### Stated exercise 1
Among the records that follow, begin at the line that contains "Given: Click the 添加磁盘(A)... button" and stop after the line that contains "Action: (x=375, y=278)". Output these lines, both ends included, as a JSON list of strings with one string per line and blank lines omitted.

I'm a beginner user of SAS especially when it comes to aggregate rows computation.
Here is a question which I believe some of you may have encountered before.
The data I have is related to insurance policies, here is an example dataset: columns from left to right are customer number, policy number, policy status, policy start date and policy cancel date (if the policy is not active, otherwise is a missing value).
data have;
informat cust_id 8. pol_num $10. status $10. start_date can_date DDMMYY10.;
input cust_id pol_num status start_date can_date;
format start_date can_date date9.;
datalines;
110 P110001 Cancelled 04/12/2004 10/10/2013
110 P110002 Active 01/03/2005 .
123 P123001 Cancelled 21/07/1998 23/04/2013
123 P123003 Cancelled 22/10/1987 01/11/2011
133 P133001 Active 19/02/2001 .
133 P133001 Active 20/02/2002 .
;
run;
Basically I want to roll these policy level information to customer level, if a customer holds at least one active policy, then his status would be 'Active', otherwise if all his policies are Cancelled, then his status becomes 'Inactive'. I also need a customer "start date" which picks up the earliest policy start date under that customer. If the customer is 'Inactive', then I need the customer's latest policy cancel date as the customer's exit date.

### Given data
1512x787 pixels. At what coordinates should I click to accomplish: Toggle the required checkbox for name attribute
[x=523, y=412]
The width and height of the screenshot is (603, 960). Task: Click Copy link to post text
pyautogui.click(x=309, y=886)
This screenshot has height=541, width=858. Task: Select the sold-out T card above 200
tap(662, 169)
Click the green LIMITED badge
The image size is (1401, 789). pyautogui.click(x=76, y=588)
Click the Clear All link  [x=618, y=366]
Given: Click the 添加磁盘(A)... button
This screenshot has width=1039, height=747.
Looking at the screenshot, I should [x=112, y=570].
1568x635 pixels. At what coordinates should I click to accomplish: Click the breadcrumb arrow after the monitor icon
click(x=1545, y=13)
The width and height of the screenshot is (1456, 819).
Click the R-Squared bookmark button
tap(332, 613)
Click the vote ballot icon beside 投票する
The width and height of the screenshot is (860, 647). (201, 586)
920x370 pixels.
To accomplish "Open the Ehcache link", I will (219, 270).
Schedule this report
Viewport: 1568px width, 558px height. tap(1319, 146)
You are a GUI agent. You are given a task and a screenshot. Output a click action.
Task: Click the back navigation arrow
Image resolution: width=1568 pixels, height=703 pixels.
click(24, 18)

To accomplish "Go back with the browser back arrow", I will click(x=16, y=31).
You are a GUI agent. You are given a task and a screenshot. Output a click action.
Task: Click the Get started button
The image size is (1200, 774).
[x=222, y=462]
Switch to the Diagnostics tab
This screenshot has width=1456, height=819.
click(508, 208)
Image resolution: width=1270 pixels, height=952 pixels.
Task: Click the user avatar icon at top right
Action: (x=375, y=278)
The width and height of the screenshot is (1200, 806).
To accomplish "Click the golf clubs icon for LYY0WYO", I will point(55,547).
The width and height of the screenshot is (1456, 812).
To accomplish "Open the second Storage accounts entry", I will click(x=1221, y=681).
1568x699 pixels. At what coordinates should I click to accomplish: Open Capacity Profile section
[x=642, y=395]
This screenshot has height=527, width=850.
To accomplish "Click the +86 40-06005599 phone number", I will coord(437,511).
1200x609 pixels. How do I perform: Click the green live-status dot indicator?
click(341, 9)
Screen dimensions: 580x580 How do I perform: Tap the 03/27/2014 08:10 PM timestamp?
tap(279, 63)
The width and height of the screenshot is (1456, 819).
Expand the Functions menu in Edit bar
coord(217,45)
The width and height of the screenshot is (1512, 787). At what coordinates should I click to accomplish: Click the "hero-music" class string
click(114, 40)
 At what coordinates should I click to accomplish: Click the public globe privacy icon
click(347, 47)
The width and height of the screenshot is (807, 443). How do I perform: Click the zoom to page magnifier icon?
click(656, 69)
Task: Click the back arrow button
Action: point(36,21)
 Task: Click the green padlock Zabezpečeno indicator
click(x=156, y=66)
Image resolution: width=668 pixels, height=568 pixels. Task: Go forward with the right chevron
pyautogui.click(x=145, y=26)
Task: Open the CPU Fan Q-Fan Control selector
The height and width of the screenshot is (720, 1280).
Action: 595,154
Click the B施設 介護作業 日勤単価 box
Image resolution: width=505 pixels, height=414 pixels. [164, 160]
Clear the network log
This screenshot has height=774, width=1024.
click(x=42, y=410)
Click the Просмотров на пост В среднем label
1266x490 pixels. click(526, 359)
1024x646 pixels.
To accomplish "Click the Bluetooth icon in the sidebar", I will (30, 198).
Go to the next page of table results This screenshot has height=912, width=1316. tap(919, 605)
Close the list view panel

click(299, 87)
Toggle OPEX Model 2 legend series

### Stated exercise 2
List every variable name that appears in the input statement of the SAS forum post.

### Exercise response 1
[
  "Given: Click the 添加磁盘(A)... button",
  "This screenshot has width=1039, height=747.",
  "Looking at the screenshot, I should [x=112, y=570].",
  "1568x635 pixels. At what coordinates should I click to accomplish: Click the breadcrumb arrow after the monitor icon",
  "click(x=1545, y=13)",
  "The width and height of the screenshot is (1456, 819).",
  "Click the R-Squared bookmark button",
  "tap(332, 613)",
  "Click the vote ballot icon beside 投票する",
  "The width and height of the screenshot is (860, 647). (201, 586)",
  "920x370 pixels.",
  "To accomplish \"Open the Ehcache link\", I will (219, 270).",
  "Schedule this report",
  "Viewport: 1568px width, 558px height. tap(1319, 146)",
  "You are a GUI agent. You are given a task and a screenshot. Output a click action.",
  "Task: Click the back navigation arrow",
  "Image resolution: width=1568 pixels, height=703 pixels.",
  "click(24, 18)",
  "To accomplish \"Go back with the browser back arrow\", I will click(x=16, y=31).",
  "You are a GUI agent. You are given a task and a screenshot. Output a click action.",
  "Task: Click the Get started button",
  "The image size is (1200, 774).",
  "[x=222, y=462]",
  "Switch to the Diagnostics tab",
  "This screenshot has width=1456, height=819.",
  "click(508, 208)",
  "Image resolution: width=1270 pixels, height=952 pixels.",
  "Task: Click the user avatar icon at top right",
  "Action: (x=375, y=278)"
]

### Exercise response 2
cust_id, pol_num, status, start_date, can_date